Exercise — Would you restate all the entries exactly, leaving nothing out?
### Records ###
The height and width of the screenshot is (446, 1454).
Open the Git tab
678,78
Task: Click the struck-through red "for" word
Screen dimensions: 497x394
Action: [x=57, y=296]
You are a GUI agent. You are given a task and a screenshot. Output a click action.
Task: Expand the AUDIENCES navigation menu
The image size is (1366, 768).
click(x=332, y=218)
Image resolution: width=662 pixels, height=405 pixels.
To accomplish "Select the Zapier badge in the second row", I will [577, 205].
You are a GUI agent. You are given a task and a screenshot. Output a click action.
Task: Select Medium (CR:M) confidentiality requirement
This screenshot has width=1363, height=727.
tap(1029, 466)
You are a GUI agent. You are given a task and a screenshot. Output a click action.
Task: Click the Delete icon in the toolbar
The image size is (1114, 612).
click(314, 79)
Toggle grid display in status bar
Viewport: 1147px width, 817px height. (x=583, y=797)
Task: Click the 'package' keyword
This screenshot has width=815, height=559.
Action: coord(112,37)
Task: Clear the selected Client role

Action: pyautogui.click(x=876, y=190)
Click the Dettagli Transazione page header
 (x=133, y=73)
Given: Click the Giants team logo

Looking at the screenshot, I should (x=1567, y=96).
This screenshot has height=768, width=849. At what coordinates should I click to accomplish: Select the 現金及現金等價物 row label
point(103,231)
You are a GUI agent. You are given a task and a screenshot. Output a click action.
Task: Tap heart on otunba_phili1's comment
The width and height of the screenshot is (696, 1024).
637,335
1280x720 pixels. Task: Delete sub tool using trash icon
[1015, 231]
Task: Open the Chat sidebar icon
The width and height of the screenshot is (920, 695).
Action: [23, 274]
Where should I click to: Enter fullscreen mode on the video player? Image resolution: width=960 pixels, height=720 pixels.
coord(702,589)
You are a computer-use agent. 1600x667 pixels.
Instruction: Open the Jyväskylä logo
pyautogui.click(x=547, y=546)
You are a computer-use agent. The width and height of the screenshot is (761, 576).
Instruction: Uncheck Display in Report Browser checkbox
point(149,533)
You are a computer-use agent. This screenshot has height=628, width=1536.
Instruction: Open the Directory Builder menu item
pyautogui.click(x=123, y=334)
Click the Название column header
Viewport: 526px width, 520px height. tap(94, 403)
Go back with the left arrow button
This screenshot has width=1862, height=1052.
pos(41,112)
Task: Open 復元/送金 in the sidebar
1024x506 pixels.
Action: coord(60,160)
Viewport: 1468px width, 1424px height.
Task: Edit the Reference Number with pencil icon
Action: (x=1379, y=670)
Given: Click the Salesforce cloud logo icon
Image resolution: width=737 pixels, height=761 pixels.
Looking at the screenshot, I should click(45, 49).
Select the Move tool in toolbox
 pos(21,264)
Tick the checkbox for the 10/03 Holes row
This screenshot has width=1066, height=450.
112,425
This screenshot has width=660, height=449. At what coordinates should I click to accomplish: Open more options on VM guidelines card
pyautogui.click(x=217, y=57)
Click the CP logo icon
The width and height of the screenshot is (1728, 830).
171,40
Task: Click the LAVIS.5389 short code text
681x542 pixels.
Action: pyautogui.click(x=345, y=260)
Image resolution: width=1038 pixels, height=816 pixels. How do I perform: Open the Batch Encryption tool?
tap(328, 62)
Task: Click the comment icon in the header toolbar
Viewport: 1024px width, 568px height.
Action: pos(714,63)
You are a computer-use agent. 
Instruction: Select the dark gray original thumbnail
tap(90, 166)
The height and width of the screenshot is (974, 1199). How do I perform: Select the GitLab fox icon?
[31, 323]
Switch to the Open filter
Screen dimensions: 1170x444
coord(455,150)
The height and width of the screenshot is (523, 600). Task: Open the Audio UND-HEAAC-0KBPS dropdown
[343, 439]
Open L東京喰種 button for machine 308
###
Your solution —
The height and width of the screenshot is (446, 1454).
Open the Git tab
678,78
Task: Click the struck-through red "for" word
Screen dimensions: 497x394
Action: [x=57, y=296]
You are a GUI agent. You are given a task and a screenshot. Output a click action.
Task: Expand the AUDIENCES navigation menu
The image size is (1366, 768).
click(x=332, y=218)
Image resolution: width=662 pixels, height=405 pixels.
To accomplish "Select the Zapier badge in the second row", I will [577, 205].
You are a GUI agent. You are given a task and a screenshot. Output a click action.
Task: Select Medium (CR:M) confidentiality requirement
This screenshot has width=1363, height=727.
tap(1029, 466)
You are a GUI agent. You are given a task and a screenshot. Output a click action.
Task: Click the Delete icon in the toolbar
The image size is (1114, 612).
click(314, 79)
Toggle grid display in status bar
Viewport: 1147px width, 817px height. (x=583, y=797)
Task: Click the 'package' keyword
This screenshot has width=815, height=559.
Action: coord(112,37)
Task: Clear the selected Client role

Action: pyautogui.click(x=876, y=190)
Click the Dettagli Transazione page header
 (x=133, y=73)
Given: Click the Giants team logo

Looking at the screenshot, I should (x=1567, y=96).
This screenshot has height=768, width=849. At what coordinates should I click to accomplish: Select the 現金及現金等價物 row label
point(103,231)
You are a GUI agent. You are given a task and a screenshot. Output a click action.
Task: Tap heart on otunba_phili1's comment
The width and height of the screenshot is (696, 1024).
637,335
1280x720 pixels. Task: Delete sub tool using trash icon
[1015, 231]
Task: Open the Chat sidebar icon
The width and height of the screenshot is (920, 695).
Action: [23, 274]
Where should I click to: Enter fullscreen mode on the video player? Image resolution: width=960 pixels, height=720 pixels.
coord(702,589)
You are a computer-use agent. 1600x667 pixels.
Instruction: Open the Jyväskylä logo
pyautogui.click(x=547, y=546)
You are a computer-use agent. The width and height of the screenshot is (761, 576).
Instruction: Uncheck Display in Report Browser checkbox
point(149,533)
You are a computer-use agent. This screenshot has height=628, width=1536.
Instruction: Open the Directory Builder menu item
pyautogui.click(x=123, y=334)
Click the Название column header
Viewport: 526px width, 520px height. tap(94, 403)
Go back with the left arrow button
This screenshot has width=1862, height=1052.
pos(41,112)
Task: Open 復元/送金 in the sidebar
1024x506 pixels.
Action: coord(60,160)
Viewport: 1468px width, 1424px height.
Task: Edit the Reference Number with pencil icon
Action: (x=1379, y=670)
Given: Click the Salesforce cloud logo icon
Image resolution: width=737 pixels, height=761 pixels.
Looking at the screenshot, I should click(45, 49).
Select the Move tool in toolbox
 pos(21,264)
Tick the checkbox for the 10/03 Holes row
This screenshot has width=1066, height=450.
112,425
This screenshot has width=660, height=449. At what coordinates should I click to accomplish: Open more options on VM guidelines card
pyautogui.click(x=217, y=57)
Click the CP logo icon
The width and height of the screenshot is (1728, 830).
171,40
Task: Click the LAVIS.5389 short code text
681x542 pixels.
Action: pyautogui.click(x=345, y=260)
Image resolution: width=1038 pixels, height=816 pixels. How do I perform: Open the Batch Encryption tool?
tap(328, 62)
Task: Click the comment icon in the header toolbar
Viewport: 1024px width, 568px height.
Action: pos(714,63)
You are a computer-use agent. 
Instruction: Select the dark gray original thumbnail
tap(90, 166)
The height and width of the screenshot is (974, 1199). How do I perform: Select the GitLab fox icon?
[31, 323]
Switch to the Open filter
Screen dimensions: 1170x444
coord(455,150)
The height and width of the screenshot is (523, 600). Task: Open the Audio UND-HEAAC-0KBPS dropdown
[343, 439]
Open L東京喰種 button for machine 308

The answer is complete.